I didn't miss your point. Your point was invalid. You were assuming that OP was entirely unfamiliar with functional or logic programming, and that functional or logic programming snippets would be unintelligible to them. You had no reason for these assumptions.

> Strange because they published a paper about adding constraints years ago

Ah thanks, I did not know that. The point above still stands, though: Adding an extension to what calls itself a "logic/functional" language does not make it into only a constraint logic programming language.

> You were assuming that OP was entirely unfamiliar with functional or logic programming, and that functional or logic programming snippets would be unintelligible to them. You had no reason for these assumptions.

No I didn't.

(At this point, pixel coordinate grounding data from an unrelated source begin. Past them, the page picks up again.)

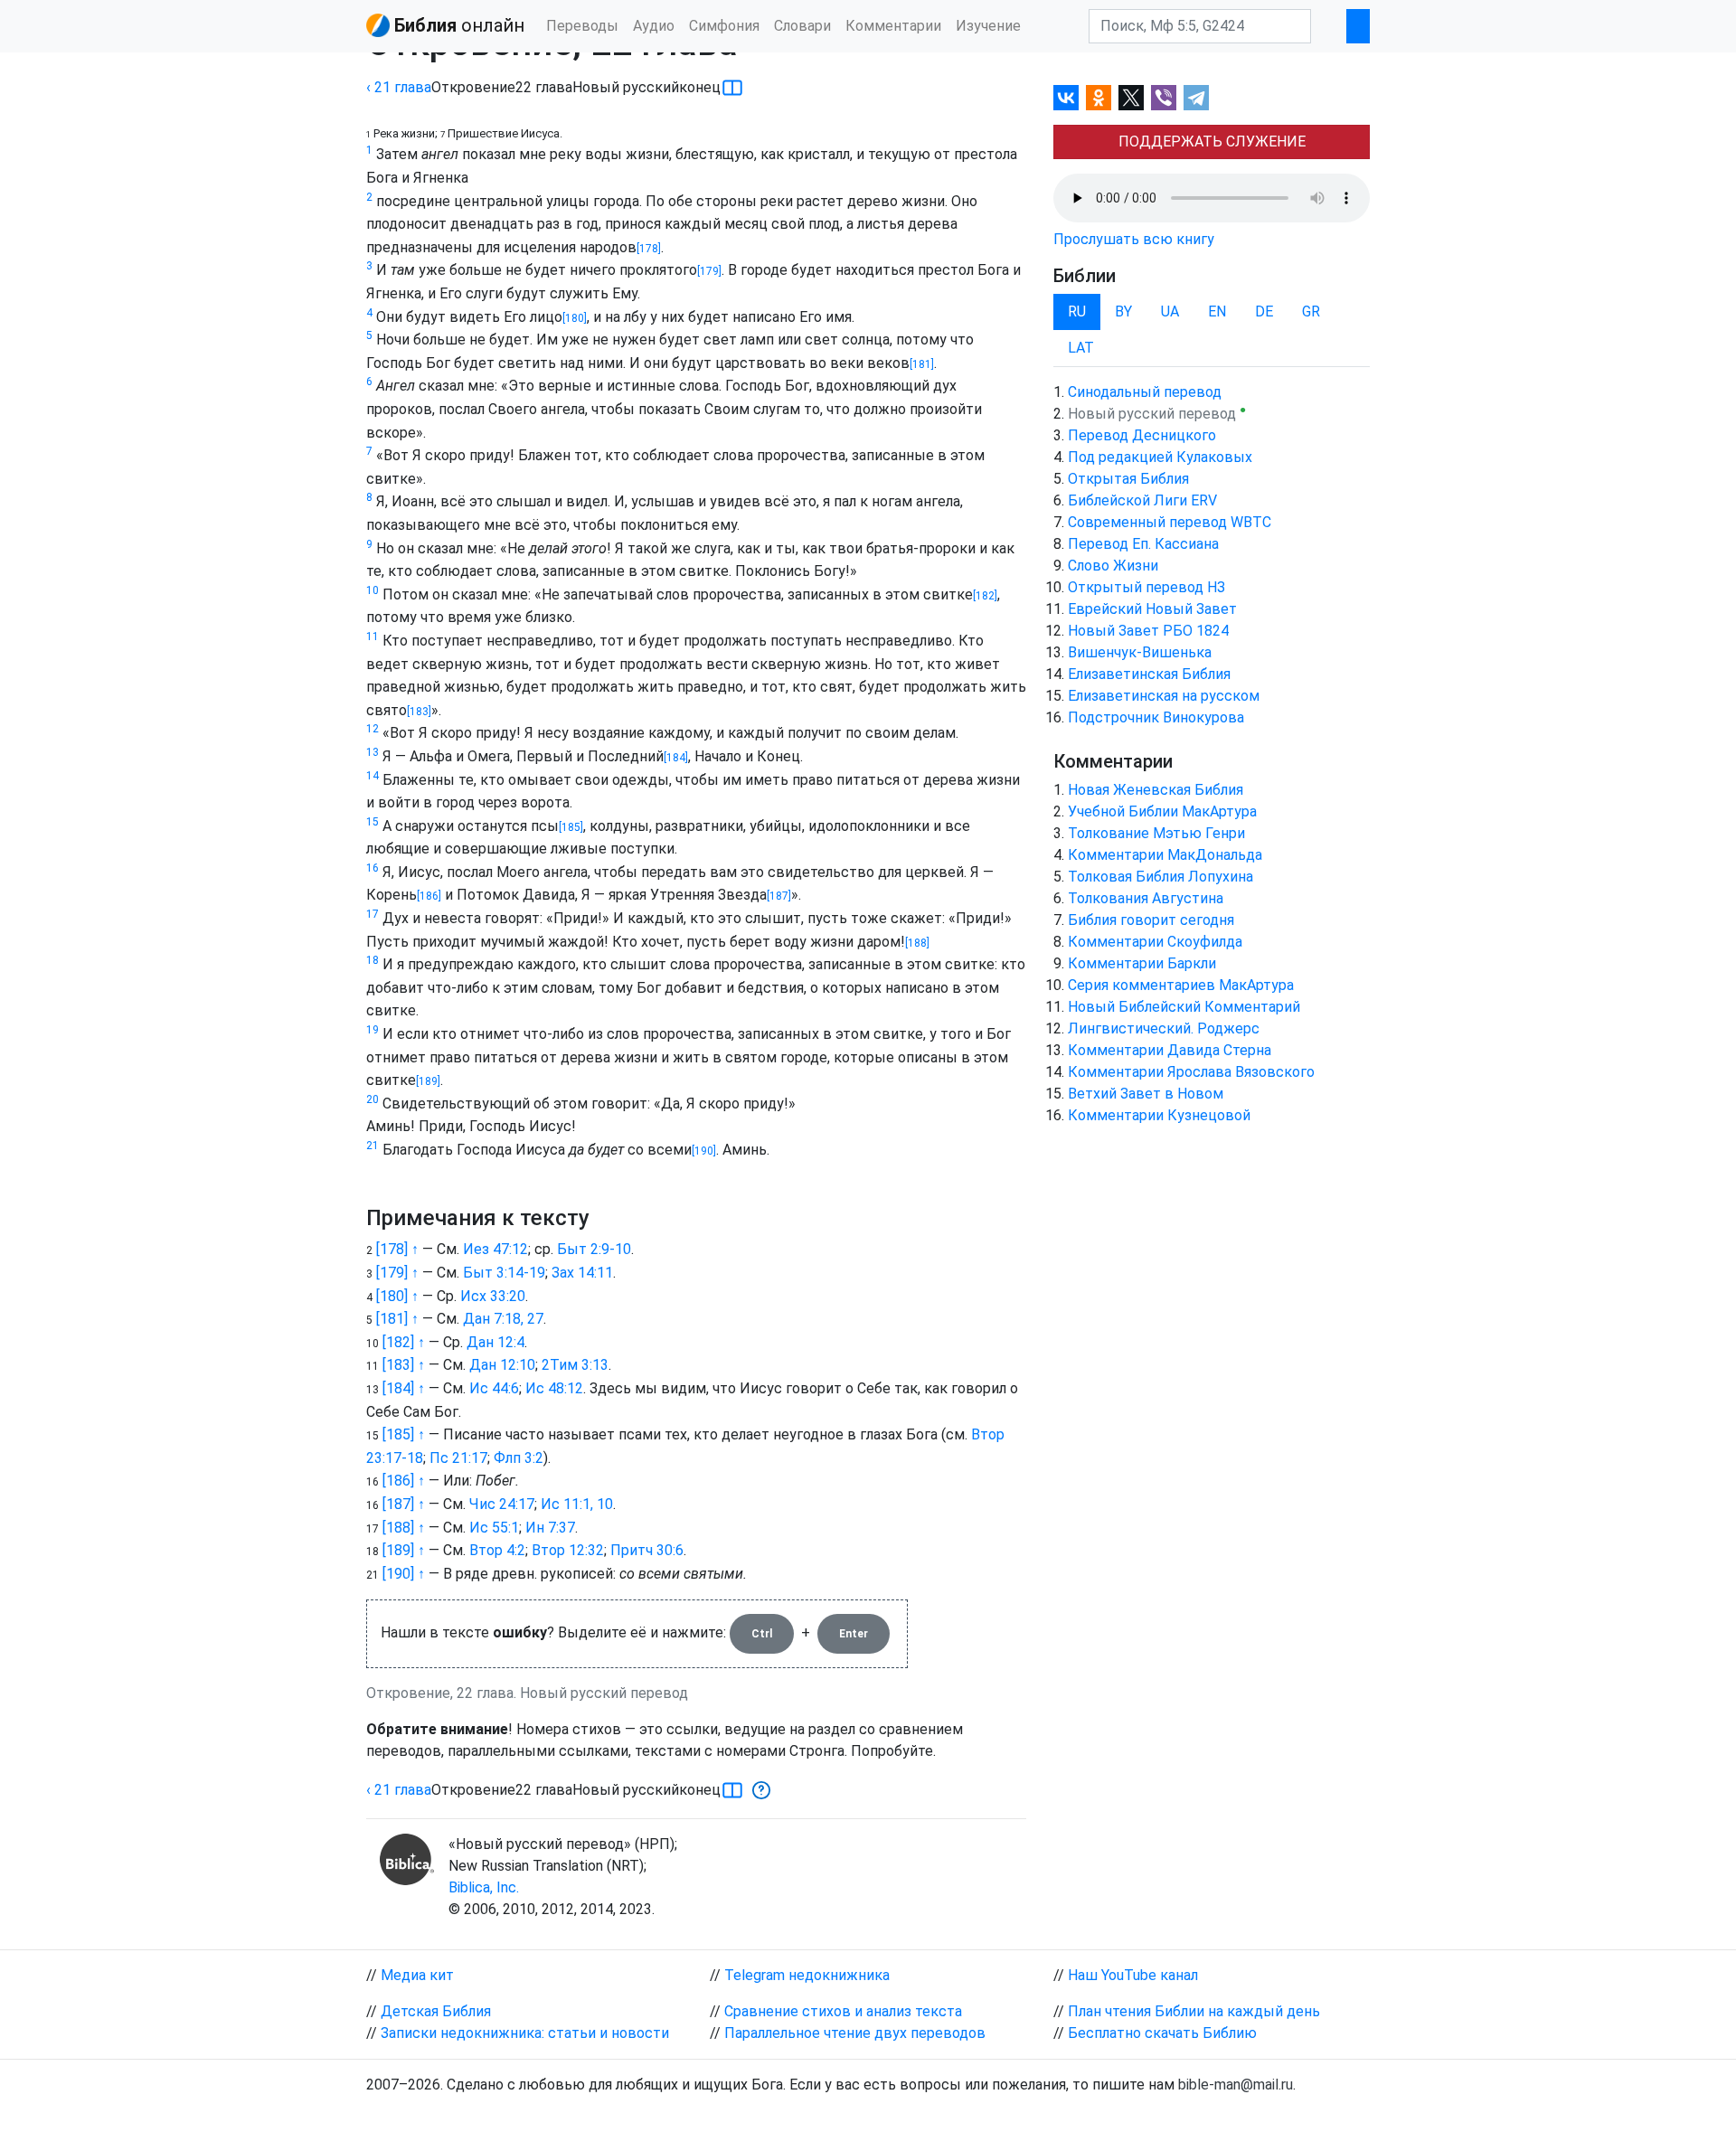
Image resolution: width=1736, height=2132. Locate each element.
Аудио (654, 25)
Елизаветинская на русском (1164, 695)
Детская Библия (436, 2011)
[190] (704, 1151)
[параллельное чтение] (732, 87)
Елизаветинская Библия (1149, 674)
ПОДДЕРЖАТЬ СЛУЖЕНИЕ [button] (1212, 141)
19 (372, 1030)
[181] (922, 364)
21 (372, 1145)
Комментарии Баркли (1142, 963)
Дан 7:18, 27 (503, 1318)
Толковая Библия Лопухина (1160, 876)
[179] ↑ (397, 1272)
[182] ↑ (403, 1342)
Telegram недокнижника (807, 1975)
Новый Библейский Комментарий (1184, 1006)
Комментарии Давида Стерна (1169, 1050)
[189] (428, 1081)
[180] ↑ (397, 1296)
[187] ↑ (403, 1504)
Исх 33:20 (492, 1296)
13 (372, 752)
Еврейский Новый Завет (1152, 609)
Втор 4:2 (497, 1550)
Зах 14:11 (582, 1272)
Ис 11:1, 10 (577, 1504)
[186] (429, 896)
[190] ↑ (403, 1573)
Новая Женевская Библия (1155, 789)
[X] (1131, 97)
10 (372, 590)
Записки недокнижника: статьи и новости (525, 2033)
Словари (802, 25)
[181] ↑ (397, 1318)
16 (372, 868)
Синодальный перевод (1145, 392)
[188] (917, 943)
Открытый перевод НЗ (1146, 587)
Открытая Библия (1128, 478)
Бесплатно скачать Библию (1162, 2033)
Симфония (724, 25)
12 (372, 728)
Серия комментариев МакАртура (1181, 985)
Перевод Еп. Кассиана (1143, 543)
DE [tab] (1264, 311)
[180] (574, 318)
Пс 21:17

I exhaustively covered all cases: "If you're familiar with constraint LP, then you don't need this sort of snippet, and if you're not familiar with it, I don't think any such snippet would be intelligible to you without hard work."

The first clause says that the high-level description as a LP language suffices if you're already familiar with such a concept and so snippets aren't of much use, and if you're not, then a snippet wouldn't help you anyway.

> You are still going on about constraints

Seriously? I merely quoted my original text to demonstrate a completely unrelated point, so you're the one harping on this unnecessarily.

> Also, before, you were going on about functional programming as if OP was not familiar with it: "What snippet in a purely functional programming language would be simultaneously intelligible and communicate the power of FP to someone who knew only imperative programming?"

Right, the point being made is clarified by the text I quoted. If you're familiar with it then you don't need it, and if you're not then it wouldn't help you.